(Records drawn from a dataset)
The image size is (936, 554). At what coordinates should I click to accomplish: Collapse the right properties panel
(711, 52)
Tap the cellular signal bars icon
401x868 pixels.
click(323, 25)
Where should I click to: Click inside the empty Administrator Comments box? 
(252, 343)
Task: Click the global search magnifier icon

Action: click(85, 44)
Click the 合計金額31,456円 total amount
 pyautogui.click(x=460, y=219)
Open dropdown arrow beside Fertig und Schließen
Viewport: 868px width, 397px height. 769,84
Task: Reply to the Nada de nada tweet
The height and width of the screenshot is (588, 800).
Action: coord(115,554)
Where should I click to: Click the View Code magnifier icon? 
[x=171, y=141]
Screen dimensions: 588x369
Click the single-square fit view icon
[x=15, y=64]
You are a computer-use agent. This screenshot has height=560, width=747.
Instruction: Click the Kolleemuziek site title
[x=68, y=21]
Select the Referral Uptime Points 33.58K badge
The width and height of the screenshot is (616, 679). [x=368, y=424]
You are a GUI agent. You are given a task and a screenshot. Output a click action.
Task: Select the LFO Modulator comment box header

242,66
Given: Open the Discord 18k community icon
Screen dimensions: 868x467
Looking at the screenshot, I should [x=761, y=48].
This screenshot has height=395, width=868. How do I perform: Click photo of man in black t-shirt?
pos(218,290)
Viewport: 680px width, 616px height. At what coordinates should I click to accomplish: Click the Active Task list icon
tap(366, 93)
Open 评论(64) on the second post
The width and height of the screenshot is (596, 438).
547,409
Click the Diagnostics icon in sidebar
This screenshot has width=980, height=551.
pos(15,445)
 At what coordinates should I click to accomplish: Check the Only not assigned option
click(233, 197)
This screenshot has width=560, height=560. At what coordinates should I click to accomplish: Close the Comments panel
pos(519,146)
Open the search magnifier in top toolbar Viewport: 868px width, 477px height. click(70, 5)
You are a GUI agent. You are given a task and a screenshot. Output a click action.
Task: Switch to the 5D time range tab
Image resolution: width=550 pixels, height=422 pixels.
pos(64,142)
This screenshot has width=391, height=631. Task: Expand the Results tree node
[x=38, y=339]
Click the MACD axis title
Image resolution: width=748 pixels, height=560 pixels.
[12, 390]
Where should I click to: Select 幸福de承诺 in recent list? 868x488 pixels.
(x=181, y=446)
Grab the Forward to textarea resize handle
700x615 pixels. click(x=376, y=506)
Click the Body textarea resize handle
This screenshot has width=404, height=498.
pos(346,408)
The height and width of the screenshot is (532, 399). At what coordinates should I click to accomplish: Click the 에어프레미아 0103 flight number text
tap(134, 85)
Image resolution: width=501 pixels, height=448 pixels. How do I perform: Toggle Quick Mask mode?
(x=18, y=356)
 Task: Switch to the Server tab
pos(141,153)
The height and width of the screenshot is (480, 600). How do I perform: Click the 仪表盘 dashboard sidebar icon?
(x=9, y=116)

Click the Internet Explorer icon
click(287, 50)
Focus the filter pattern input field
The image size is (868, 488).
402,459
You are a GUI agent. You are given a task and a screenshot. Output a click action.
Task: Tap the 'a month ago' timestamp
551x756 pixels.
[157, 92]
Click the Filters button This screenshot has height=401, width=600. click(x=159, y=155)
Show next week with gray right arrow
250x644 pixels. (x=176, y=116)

PROBLEM DESCRIPTION — Nothing but the lines from the one holding "The height and width of the screenshot is (480, 600)." to the end of the entries should be output, each exactly as it appears.

RESPONSE AREA —
The height and width of the screenshot is (480, 600). How do I perform: Click the 仪表盘 dashboard sidebar icon?
(x=9, y=116)

Click the Internet Explorer icon
click(287, 50)
Focus the filter pattern input field
The image size is (868, 488).
402,459
You are a GUI agent. You are given a task and a screenshot. Output a click action.
Task: Tap the 'a month ago' timestamp
551x756 pixels.
[157, 92]
Click the Filters button This screenshot has height=401, width=600. click(x=159, y=155)
Show next week with gray right arrow
250x644 pixels. (x=176, y=116)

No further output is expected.